The big franchise chains and smaller mom-and-pop specialty bakeries have figured out that we (kids and adults) flat-out love cinnamon rolls. There are cinnamon-roll shops in almost every airport terminal, travel stop, and downtown shopping district in America. And cinnamon rolls used to be just for early in the morning, but now we’re happy to indulge ourselves in this treat almost any time of the day.

But I bet you never made one, always thought they were too time-consuming or complicated or unpredictable. Well, here’s your chance to break through those inhibitions and fears. This recipe is easy, quick, and foolproof. Not only will you be indulging the kid in you (and the kids in your house, even if some of them are old and gray!), but you’ll also be adding a new capability to your culinary repertoire.

Who knows–before you know it you’ll be opening your own cinnamon-roll shop in the vacant storefront downtown! And all  because of your friendly Reading and Recipes website. Drop us a note to let us know of the grand opening!

And while you’re at it, check out this week’s segment from Two Sisters, the climax to the chapter titled “The Ring.” Just click on one of the links below the recipe.

 cinnamon rolls

Easy Cinnamon Rolls

1/2 cup milk 

6 Tablespoons unsalted butter, room temperature, divided

1 package active dry yeast

1 Tablespoon granulated sugar

1/4 teaspoon salt

1 1/2 cups all-purpose flour, plus more for rolling out the dough

1/4 cup brown sugar

2 teaspoons cinnamon

1 ounce cream cheese, room temperature

1 Tablespoon cream

3/4 cups powdered sugar

1/2 teaspoon vanilla extract

gooey cinnamon rolls

In a microwave safe bowl, add the milk and 3 tablespoons of butter. In 30 second increments, microwave this mixture until it is warm and melted but not boiling. Remove the mixture from the microwave–it should feel like warm bath water; if it is any hotter, let it cool slightly. Add the milk/butter mixture to a large mixing bowl and sprinkle in yeast and granulated sugar. Let this mixture sit for 10 minutes. Once the yeast becomes frothy, add the salt and stir into mixture. Next, add the all-purpose flour, 1/2 cup at a time and gently stirring as you go. Once the dough comes together into a loose ball, cover the bowl, place it in a warm area, and allow the dough to rise for 30 minutes or until it has doubled in size. (Depending on how warm your kitchen is, you might need to allow the dough to rise a bit longer.)

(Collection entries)
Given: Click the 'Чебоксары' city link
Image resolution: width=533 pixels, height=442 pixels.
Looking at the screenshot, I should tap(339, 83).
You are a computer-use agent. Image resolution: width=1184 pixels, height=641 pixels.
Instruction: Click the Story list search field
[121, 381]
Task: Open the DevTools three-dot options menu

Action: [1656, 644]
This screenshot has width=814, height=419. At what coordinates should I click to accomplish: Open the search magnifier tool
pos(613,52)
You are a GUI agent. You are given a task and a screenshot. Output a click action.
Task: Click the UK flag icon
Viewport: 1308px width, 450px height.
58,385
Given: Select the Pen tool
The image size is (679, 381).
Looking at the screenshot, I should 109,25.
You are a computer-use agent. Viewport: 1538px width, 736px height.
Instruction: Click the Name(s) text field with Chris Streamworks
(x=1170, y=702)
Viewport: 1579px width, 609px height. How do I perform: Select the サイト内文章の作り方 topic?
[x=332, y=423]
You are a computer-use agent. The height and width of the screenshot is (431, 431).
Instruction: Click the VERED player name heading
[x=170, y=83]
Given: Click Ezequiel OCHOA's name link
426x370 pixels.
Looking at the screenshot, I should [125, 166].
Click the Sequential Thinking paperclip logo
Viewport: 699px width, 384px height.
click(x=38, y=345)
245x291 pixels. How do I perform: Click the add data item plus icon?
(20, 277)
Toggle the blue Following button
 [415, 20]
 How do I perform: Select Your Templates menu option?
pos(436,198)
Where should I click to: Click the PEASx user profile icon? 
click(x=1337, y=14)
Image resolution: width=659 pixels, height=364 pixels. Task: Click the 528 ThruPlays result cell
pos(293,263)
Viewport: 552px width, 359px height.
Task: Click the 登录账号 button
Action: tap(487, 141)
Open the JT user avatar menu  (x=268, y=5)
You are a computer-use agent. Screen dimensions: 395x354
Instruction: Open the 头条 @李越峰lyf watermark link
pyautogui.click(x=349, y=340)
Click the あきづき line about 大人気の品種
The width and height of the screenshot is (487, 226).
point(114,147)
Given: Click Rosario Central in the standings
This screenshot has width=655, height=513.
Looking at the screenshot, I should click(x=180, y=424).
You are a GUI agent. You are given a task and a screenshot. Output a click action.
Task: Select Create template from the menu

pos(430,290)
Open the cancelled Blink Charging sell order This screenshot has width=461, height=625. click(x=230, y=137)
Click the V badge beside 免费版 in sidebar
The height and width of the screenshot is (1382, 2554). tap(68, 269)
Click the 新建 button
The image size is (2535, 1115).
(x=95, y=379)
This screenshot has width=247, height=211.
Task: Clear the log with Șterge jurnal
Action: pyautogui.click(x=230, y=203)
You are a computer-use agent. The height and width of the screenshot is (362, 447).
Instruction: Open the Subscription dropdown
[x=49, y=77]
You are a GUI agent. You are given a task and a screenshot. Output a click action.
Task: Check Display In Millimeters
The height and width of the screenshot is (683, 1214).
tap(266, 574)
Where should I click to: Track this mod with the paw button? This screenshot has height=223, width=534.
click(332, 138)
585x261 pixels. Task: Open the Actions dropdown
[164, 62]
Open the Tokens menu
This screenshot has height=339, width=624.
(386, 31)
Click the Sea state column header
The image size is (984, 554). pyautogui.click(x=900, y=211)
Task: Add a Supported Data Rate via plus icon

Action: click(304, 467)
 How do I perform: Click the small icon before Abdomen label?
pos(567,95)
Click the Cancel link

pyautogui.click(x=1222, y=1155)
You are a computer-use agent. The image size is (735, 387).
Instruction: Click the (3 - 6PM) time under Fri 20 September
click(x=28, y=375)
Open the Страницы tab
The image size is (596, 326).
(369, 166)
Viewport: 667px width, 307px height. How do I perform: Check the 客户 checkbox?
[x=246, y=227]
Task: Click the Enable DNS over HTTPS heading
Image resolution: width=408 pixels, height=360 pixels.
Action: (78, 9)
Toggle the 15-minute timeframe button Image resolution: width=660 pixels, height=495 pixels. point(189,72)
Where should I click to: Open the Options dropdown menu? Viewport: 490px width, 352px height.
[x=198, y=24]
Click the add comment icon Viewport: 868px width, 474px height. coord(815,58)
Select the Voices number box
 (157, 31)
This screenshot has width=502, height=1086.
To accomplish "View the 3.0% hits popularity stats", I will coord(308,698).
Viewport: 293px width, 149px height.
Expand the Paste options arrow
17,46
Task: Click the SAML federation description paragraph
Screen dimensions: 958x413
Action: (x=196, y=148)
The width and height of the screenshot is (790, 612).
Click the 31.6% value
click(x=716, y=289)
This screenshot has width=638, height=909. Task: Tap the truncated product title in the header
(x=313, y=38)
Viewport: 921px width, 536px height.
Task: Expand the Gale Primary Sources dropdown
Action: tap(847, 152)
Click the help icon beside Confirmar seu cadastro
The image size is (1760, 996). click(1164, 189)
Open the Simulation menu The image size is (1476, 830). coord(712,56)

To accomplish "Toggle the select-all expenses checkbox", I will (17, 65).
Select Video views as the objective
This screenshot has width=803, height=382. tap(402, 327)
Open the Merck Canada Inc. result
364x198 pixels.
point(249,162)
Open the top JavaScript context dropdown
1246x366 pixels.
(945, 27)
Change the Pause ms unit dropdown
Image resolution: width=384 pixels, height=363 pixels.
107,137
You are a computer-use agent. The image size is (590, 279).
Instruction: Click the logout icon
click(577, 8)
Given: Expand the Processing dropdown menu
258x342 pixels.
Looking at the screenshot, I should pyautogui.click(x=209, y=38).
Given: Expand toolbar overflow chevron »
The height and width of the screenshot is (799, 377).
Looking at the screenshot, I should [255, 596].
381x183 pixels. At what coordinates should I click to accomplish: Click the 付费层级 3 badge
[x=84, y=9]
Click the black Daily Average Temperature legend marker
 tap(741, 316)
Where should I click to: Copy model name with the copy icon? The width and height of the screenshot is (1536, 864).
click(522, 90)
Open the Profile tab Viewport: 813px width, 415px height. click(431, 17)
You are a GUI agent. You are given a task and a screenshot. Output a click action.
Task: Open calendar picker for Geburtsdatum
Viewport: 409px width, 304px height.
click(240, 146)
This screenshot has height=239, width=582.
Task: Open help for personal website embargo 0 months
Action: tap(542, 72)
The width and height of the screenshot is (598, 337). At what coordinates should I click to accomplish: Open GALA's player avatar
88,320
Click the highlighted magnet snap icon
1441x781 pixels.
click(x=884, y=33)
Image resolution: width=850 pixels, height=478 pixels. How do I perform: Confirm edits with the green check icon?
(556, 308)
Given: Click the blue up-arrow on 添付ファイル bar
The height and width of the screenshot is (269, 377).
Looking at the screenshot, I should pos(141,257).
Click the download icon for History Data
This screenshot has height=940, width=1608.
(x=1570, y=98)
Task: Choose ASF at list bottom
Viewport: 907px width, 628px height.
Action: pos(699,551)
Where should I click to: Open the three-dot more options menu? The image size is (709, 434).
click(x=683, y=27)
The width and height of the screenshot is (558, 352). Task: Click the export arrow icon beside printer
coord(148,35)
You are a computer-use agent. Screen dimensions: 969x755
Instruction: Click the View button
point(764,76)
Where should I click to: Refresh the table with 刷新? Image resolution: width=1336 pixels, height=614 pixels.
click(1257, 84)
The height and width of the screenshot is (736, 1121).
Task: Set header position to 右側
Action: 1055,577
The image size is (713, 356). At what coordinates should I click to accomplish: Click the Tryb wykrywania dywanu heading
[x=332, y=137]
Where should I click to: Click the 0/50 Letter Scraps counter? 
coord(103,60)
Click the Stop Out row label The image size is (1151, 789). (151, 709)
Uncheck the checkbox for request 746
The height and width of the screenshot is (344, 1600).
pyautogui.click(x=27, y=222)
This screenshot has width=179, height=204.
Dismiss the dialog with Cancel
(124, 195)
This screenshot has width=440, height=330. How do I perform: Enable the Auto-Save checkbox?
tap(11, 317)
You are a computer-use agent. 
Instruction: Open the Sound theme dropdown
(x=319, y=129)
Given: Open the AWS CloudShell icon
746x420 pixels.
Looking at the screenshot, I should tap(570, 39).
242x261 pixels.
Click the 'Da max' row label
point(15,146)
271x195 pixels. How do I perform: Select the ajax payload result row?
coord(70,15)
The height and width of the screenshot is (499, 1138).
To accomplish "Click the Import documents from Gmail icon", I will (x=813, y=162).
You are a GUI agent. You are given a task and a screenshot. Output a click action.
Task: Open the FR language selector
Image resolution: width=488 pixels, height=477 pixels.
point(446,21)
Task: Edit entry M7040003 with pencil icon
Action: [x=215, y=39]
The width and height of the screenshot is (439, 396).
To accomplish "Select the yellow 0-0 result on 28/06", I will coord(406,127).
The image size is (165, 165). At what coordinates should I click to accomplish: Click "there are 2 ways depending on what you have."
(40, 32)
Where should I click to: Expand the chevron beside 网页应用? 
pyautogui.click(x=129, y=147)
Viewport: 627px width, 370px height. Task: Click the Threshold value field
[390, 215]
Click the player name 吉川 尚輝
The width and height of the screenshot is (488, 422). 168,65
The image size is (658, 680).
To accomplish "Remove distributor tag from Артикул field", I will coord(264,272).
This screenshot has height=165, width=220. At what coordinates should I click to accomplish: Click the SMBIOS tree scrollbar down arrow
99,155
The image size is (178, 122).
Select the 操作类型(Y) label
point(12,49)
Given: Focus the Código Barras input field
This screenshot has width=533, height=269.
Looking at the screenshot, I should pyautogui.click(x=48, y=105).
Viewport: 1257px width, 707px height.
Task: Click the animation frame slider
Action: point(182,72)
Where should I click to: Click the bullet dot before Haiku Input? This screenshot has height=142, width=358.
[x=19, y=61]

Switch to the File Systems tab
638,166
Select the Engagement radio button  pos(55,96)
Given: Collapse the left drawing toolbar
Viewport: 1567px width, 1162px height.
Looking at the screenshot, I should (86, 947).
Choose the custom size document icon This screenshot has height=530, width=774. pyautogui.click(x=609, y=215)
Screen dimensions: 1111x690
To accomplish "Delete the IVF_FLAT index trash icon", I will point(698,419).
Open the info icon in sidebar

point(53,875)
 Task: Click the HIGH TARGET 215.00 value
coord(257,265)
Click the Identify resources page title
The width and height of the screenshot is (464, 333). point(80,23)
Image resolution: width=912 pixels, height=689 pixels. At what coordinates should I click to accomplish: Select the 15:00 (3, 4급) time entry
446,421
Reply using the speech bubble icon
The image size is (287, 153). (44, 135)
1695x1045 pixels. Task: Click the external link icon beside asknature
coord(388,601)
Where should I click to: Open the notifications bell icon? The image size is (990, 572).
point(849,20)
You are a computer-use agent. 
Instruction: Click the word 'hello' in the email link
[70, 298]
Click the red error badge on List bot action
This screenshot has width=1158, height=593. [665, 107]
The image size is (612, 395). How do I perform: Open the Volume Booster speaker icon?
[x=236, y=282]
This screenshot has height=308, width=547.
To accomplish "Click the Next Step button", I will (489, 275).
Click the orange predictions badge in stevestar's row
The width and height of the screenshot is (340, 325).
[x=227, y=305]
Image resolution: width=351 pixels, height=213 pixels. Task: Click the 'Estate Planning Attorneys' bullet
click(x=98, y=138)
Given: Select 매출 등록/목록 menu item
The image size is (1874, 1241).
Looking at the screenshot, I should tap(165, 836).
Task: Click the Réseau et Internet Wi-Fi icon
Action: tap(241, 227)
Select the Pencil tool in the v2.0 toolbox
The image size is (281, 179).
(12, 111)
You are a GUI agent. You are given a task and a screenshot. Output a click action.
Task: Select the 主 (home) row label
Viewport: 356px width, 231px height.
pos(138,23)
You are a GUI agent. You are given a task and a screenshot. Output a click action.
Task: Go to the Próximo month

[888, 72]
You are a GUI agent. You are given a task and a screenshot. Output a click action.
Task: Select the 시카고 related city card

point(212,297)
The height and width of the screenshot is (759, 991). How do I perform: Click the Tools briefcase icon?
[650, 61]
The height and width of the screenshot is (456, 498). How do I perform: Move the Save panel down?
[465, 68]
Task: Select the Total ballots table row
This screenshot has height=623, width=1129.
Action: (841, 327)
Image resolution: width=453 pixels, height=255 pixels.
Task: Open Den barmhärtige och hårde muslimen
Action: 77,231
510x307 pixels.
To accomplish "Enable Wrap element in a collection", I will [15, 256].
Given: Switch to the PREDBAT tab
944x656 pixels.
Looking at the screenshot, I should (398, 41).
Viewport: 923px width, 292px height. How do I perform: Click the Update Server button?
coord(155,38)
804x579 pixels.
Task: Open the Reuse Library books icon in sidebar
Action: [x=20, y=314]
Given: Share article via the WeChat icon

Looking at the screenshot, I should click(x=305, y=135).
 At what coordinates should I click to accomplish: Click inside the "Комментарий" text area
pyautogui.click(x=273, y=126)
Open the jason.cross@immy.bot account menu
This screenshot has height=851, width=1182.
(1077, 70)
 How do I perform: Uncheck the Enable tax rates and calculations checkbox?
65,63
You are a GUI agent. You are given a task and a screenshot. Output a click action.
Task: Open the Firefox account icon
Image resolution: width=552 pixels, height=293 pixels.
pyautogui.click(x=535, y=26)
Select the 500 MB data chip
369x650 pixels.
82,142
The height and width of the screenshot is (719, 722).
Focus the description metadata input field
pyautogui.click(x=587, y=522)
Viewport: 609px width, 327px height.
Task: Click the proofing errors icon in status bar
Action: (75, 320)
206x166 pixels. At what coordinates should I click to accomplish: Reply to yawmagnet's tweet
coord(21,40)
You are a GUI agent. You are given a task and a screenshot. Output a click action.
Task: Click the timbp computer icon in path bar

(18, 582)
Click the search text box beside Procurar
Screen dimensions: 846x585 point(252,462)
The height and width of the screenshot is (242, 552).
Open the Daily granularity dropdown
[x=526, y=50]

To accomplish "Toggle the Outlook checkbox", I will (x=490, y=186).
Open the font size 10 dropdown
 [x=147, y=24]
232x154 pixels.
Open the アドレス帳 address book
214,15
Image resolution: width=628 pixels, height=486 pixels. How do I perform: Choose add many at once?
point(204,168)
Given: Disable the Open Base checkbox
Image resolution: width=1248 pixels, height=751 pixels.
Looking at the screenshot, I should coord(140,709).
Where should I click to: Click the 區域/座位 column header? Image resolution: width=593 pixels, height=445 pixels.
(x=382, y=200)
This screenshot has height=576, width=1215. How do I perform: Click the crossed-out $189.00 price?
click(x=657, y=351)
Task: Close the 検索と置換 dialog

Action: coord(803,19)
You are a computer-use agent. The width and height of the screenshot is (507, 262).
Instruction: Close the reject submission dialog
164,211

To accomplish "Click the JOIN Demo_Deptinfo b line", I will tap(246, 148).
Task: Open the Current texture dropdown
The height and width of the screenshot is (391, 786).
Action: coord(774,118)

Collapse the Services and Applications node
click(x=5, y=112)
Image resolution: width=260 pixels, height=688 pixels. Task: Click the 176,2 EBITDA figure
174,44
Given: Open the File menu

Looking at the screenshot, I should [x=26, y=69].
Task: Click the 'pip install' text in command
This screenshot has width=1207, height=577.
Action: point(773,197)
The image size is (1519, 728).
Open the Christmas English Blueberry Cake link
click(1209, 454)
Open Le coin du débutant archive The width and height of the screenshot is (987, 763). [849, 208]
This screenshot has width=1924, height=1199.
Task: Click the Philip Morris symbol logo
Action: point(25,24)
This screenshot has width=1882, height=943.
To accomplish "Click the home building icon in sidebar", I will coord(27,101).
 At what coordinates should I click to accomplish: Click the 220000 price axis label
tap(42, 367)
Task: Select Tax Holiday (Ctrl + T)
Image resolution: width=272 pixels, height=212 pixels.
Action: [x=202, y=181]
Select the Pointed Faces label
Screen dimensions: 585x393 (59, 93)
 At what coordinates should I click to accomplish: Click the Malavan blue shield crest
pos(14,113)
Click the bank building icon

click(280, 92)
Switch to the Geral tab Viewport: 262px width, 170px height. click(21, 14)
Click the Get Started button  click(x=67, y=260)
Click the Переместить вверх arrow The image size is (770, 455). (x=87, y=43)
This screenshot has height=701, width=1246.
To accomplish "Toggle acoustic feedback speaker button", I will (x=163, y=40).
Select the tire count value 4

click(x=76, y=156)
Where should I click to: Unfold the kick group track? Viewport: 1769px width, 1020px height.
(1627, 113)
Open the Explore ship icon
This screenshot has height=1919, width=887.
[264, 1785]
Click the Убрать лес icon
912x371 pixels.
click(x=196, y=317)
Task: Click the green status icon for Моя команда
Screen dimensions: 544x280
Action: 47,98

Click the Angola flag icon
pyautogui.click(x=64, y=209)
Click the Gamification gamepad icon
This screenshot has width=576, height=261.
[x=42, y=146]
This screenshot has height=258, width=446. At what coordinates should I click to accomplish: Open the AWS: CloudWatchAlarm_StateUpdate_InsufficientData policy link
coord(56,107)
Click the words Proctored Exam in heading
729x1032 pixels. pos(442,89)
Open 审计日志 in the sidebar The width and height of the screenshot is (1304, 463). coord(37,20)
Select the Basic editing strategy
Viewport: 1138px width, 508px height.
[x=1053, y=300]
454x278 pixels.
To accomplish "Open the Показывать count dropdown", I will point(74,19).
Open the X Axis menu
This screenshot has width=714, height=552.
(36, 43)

*What is expected*.
From the cinnamon roll recipe text:
(a) What is the title of the Two Sisters chapter whose climax is featured this week?
(b) How much brown sugar does the ingredient list call for?
(c) How long should the yeast mixture sit before the salt is added?

*Expected output*.
(a) "The Ring"
(b) 1/4 cup
(c) 10 minutes